* DATASET RECORDS:
====================

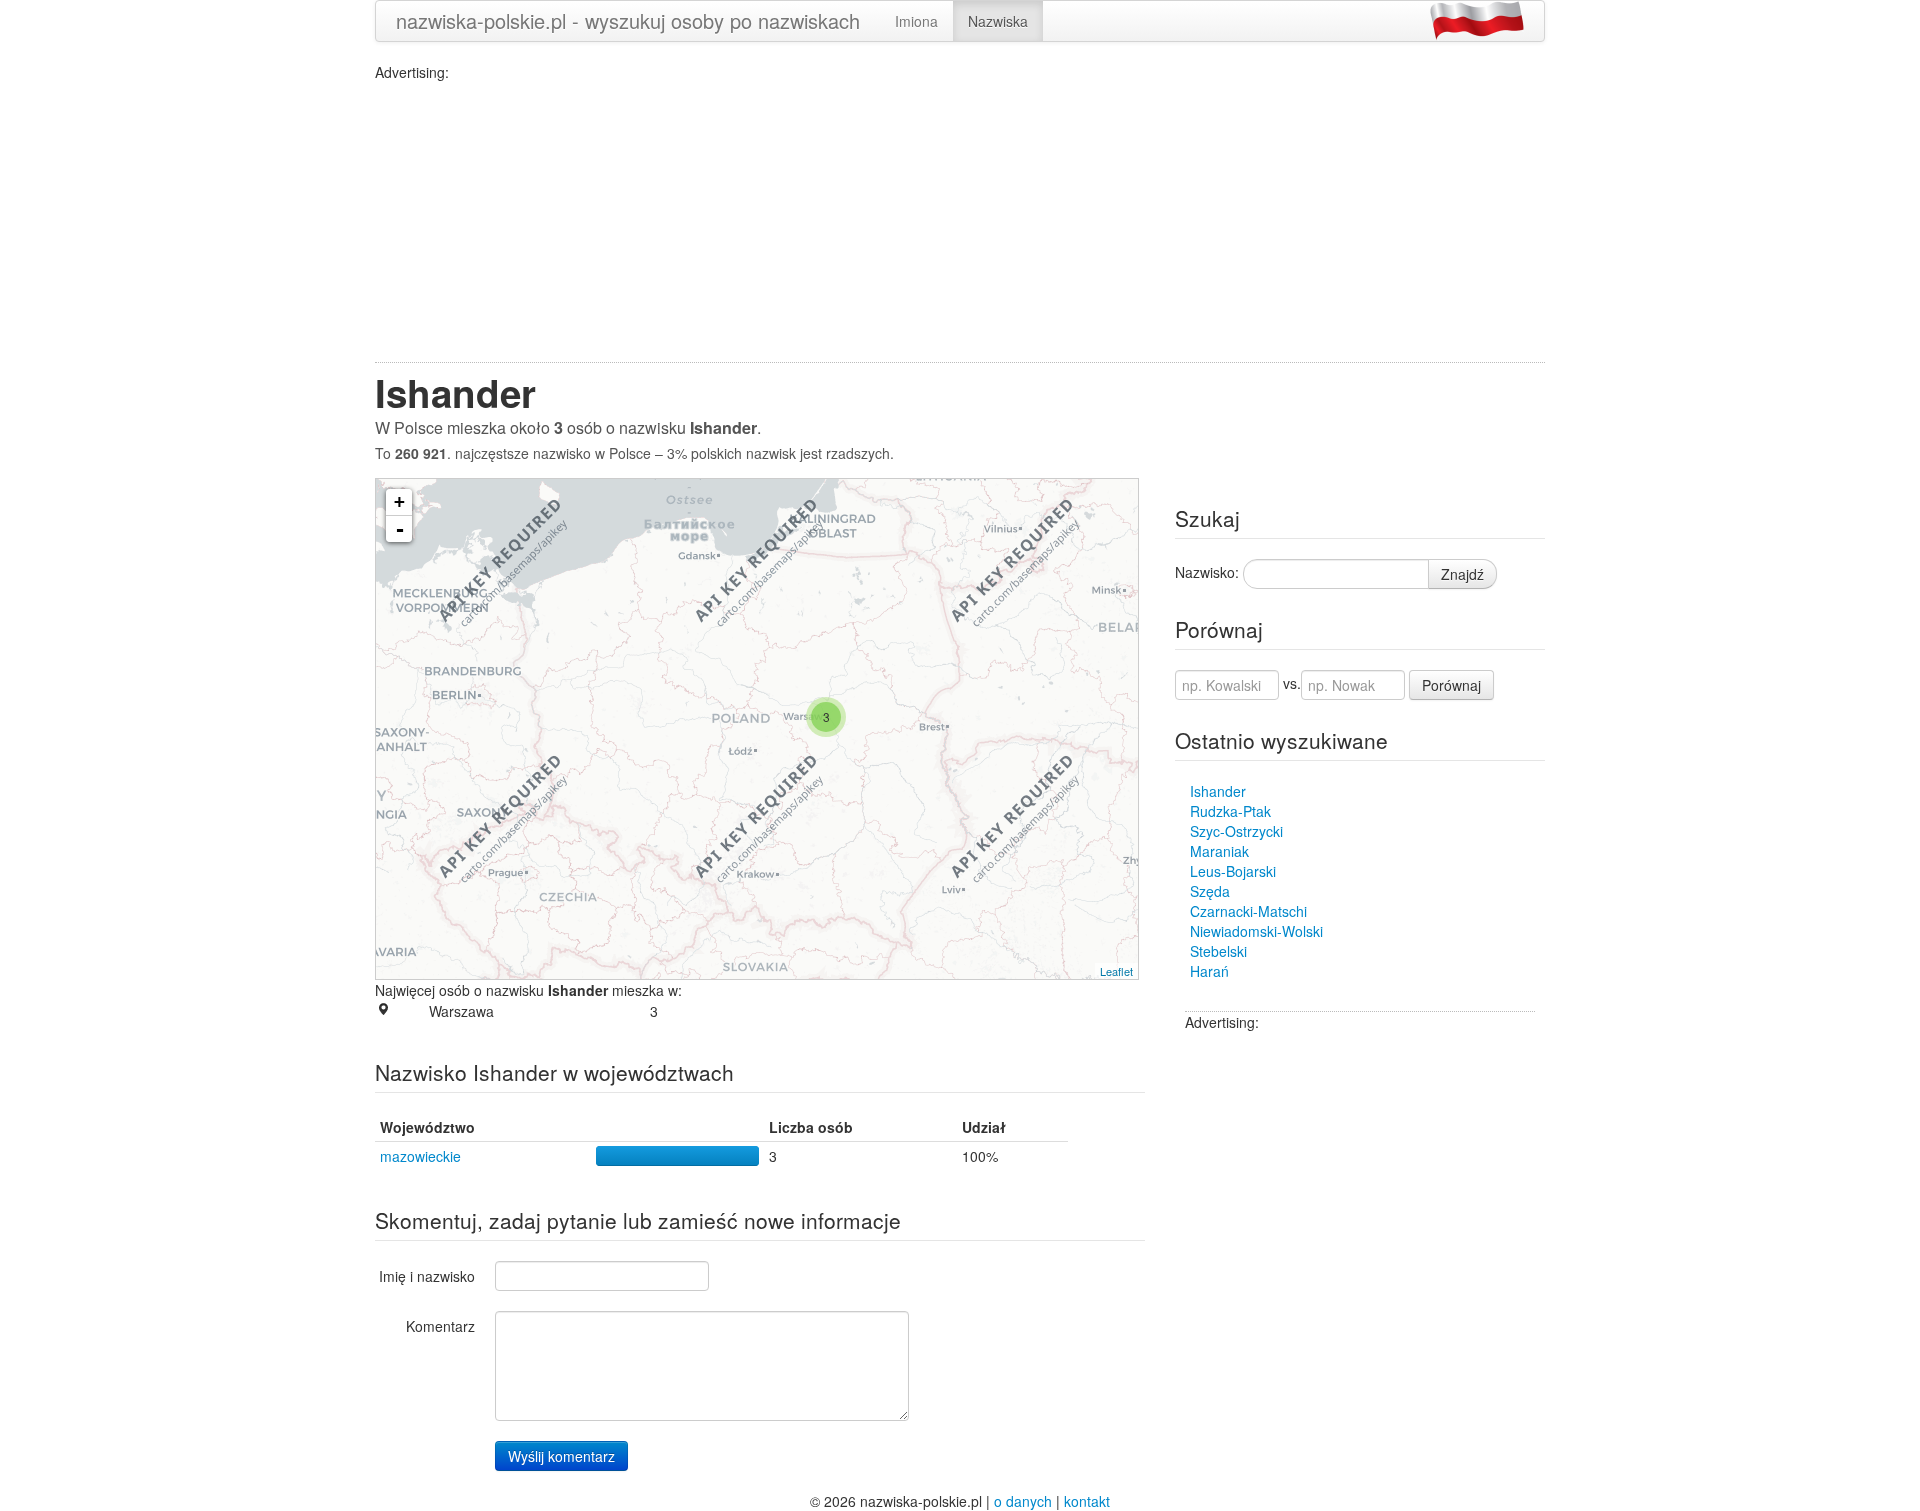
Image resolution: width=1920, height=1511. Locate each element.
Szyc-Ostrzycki (1236, 831)
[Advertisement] (960, 222)
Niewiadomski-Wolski (1256, 931)
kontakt (1087, 1501)
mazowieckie (420, 1156)
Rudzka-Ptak (1230, 811)
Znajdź (1462, 574)
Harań (1209, 971)
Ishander (1218, 791)
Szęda (1210, 891)
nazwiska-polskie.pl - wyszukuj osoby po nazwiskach (628, 20)
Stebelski (1218, 951)
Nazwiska (998, 21)
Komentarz (440, 1326)
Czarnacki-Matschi (1248, 911)
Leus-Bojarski (1233, 871)
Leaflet (1116, 971)
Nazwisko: (1207, 572)
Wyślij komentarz (561, 1456)
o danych (1023, 1501)
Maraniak (1219, 851)
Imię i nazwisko (427, 1276)
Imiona (916, 21)
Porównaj (1451, 685)
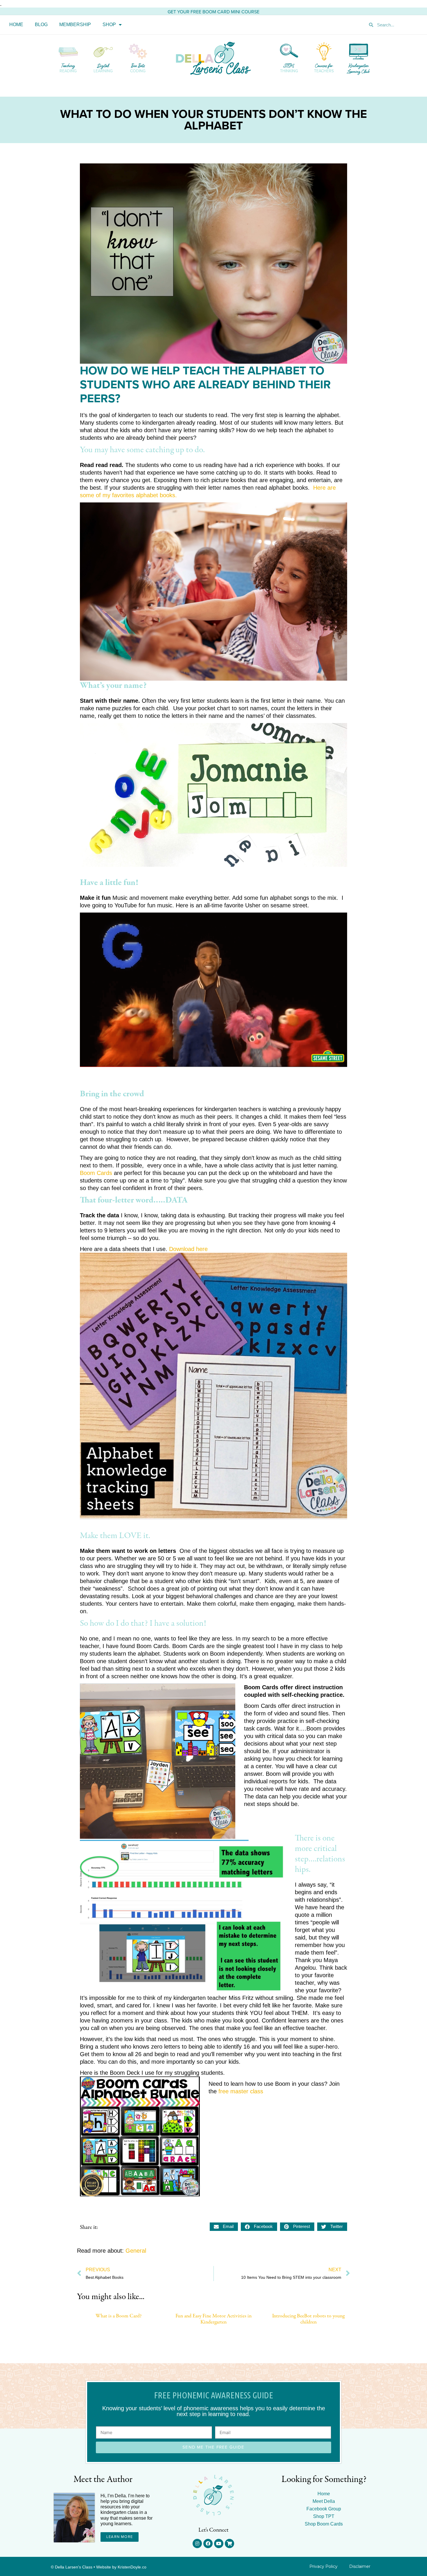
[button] (224, 2226)
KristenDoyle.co (132, 2567)
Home (16, 24)
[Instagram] (197, 2543)
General (135, 2250)
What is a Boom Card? (118, 2316)
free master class (240, 2091)
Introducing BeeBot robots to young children (308, 2319)
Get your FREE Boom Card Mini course (213, 12)
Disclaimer (359, 2566)
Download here (188, 1249)
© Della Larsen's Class (71, 2567)
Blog (41, 24)
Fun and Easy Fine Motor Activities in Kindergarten (213, 2319)
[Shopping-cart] (229, 2543)
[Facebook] (208, 2543)
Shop (109, 24)
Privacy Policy (323, 2566)
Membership (75, 24)
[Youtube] (218, 2543)
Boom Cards (96, 1173)
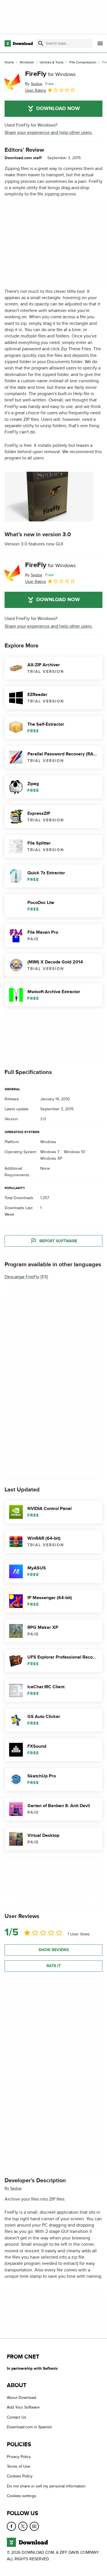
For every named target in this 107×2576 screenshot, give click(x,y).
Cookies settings (21, 2495)
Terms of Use (18, 2466)
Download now (58, 108)
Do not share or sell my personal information (46, 2486)
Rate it (54, 1965)
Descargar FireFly (22, 1277)
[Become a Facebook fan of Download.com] (11, 2526)
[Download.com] (19, 43)
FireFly (50, 74)
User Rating (35, 90)
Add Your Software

====================

Write out, please, the lines of the listing above from the one with "Blog (41, 24)" through the very last, exactly as given and with no pictures.

* RESPONSE BELOW:
Blog (41, 24)
Fun and Easy Fine Motor Activities in Kindergarten (213, 2319)
[Shopping-cart] (229, 2543)
[Facebook] (208, 2543)
Shop (109, 24)
Privacy Policy (323, 2566)
Membership (75, 24)
[Youtube] (218, 2543)
Boom Cards (96, 1173)
For every named target in this 107×2576 screenshot, give click(x,y).
Cookies settings (21, 2495)
Terms of Use (18, 2466)
Download now (58, 108)
Do not share or sell my personal information (46, 2486)
Rate it (54, 1965)
Descargar FireFly (22, 1277)
[Become a Facebook fan of Download.com] (11, 2526)
[Download.com] (19, 43)
FireFly (50, 74)
User Rating (35, 90)
Add Your Software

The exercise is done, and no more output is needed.